And when I'm old and past work, I'll not be too proud to take
whatever you can spare me, and eat it with thankfulness."
So they sat down, and were soon making merry together.
But nothing could reconcile Mrs. Macintosh to the thought of Annie for
her daughter-in-law; her pride, indignation, and disappointment were
much too great, and they showed themselves the worse that her husband
would not say a word against either Annie or Hector, who, he insisted,
had behaved very well. He would not go a step beyond confessing that the
thing was not altogether as he could have wished, but upheld that it
contained ground for satisfaction. In vain he called to his wife's mind
the fact that neither she nor he were by birth or early position so
immeasurably above Annie.

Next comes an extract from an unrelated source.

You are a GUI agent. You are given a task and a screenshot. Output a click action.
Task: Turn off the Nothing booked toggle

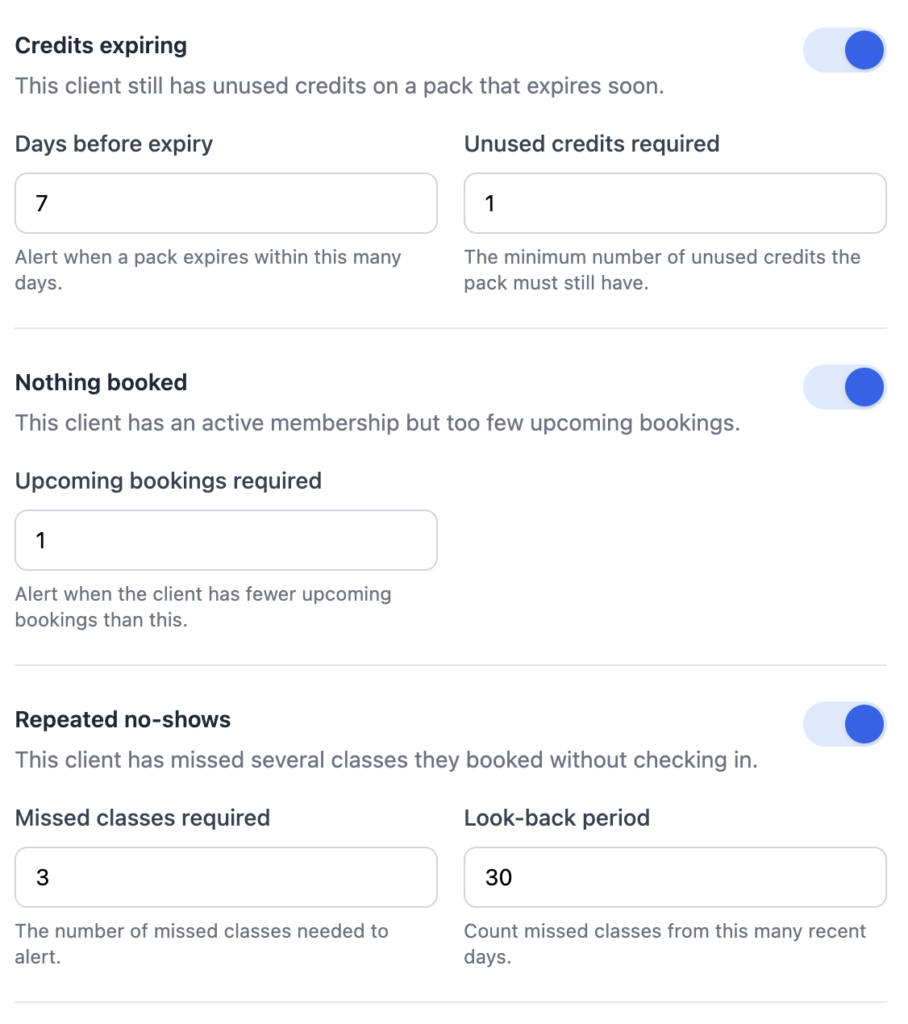coord(844,387)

Nothing was of any use to calm her; nothing
would persuade her that Annie had not sought their service with the
express purpose of carrying away her son. Her behavior proved, indeed,
that Annie had done prudently in going at once home to her mother, where
presently her late mistress sought and found her; acting royally the
part of one righteously outraged in her dearest dignity. Her worst enemy
could have desired for her nothing more degrading than to see and hear
her. She insisted that Hector should abjure Annie, or leave the house.
Hector laid the matter before his father. He encouraged him to humor his
mother as much as he could, and linger on, not going every night to see
the girl, in the hope that time might work some change.